# Document extract:

▽

Screenshot of 'A Rape on Campus: A Brutal Assault and Struggle for Justice at UVA.'
Screenshot of 'A Rape on Campus: A Brutal Assault and Struggle for Justice at UVA.' Source: Rolling Stone
The story shook the University of Virginia, where officials swiftly suspended fraternity activities and asked local police to investigate the allegations.

Erdely issued an apology Sunday, calling the past few months “among the most painful of my life. Reading the Columbia account of the mistakes and misjudgments in my reporting was a brutal and humbling experience.”

She apologized “to Rolling Stone’s readers, to my Rolling Stone editors and colleagues, to the UVA community, and to any victims of sexual assault who may feel fearful as a result of my article.”

The original Rolling Stone narrative told the story of a freshman named “Jackie” who said she was gang raped during a social function at a fraternity.

The Columbia investigators concluded that “If Jackie was attacked and, if so, by whom, cannot be established definitively from the evidence available.”

Earlier, police and the media had raised questions about several significant discrepancies in Jackie’s story.

The original Rolling Stone story was published at a time of rising national concern over the prevalence of sexual assaults on college campuses, and the initial public reaction was one of revulsion and outrage, not skepticism.

△

# Aim:
Condense the news excerpt about the Rolling Stone campus rape story into two sentences.

# Supplied material:
▽

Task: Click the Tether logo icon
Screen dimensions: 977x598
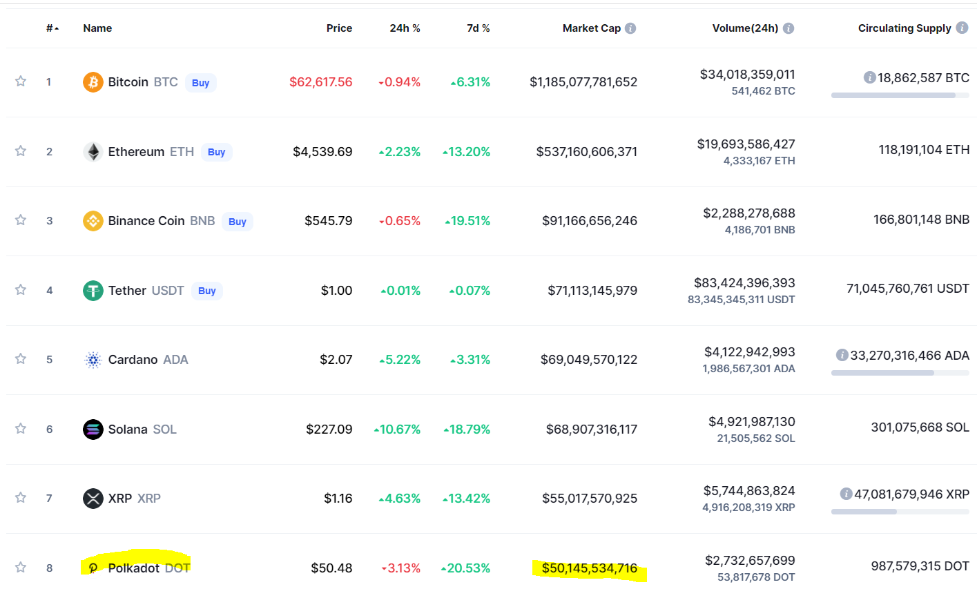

△
▽

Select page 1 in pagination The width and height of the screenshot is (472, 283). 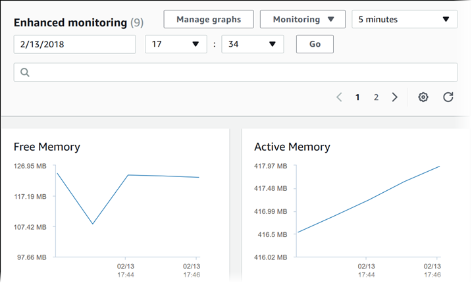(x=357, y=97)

△
▽

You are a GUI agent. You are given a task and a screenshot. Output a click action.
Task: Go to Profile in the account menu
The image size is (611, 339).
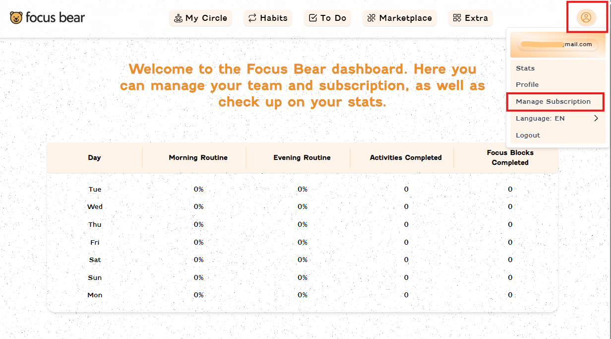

△

# The completed task:
A Rolling Stone story about a freshman named Jackie, who said she was gang raped at a fraternity social function, shook the University of Virginia, but police and the media raised questions about discrepancies in her story, and Columbia investigators concluded that whether and by whom she was attacked cannot be established definitively. Erdely, whose reporting the Columbia account faulted for mistakes and misjudgments, apologized to Rolling Stone's readers, her editors and colleagues, the UVA community, and victims of sexual assault.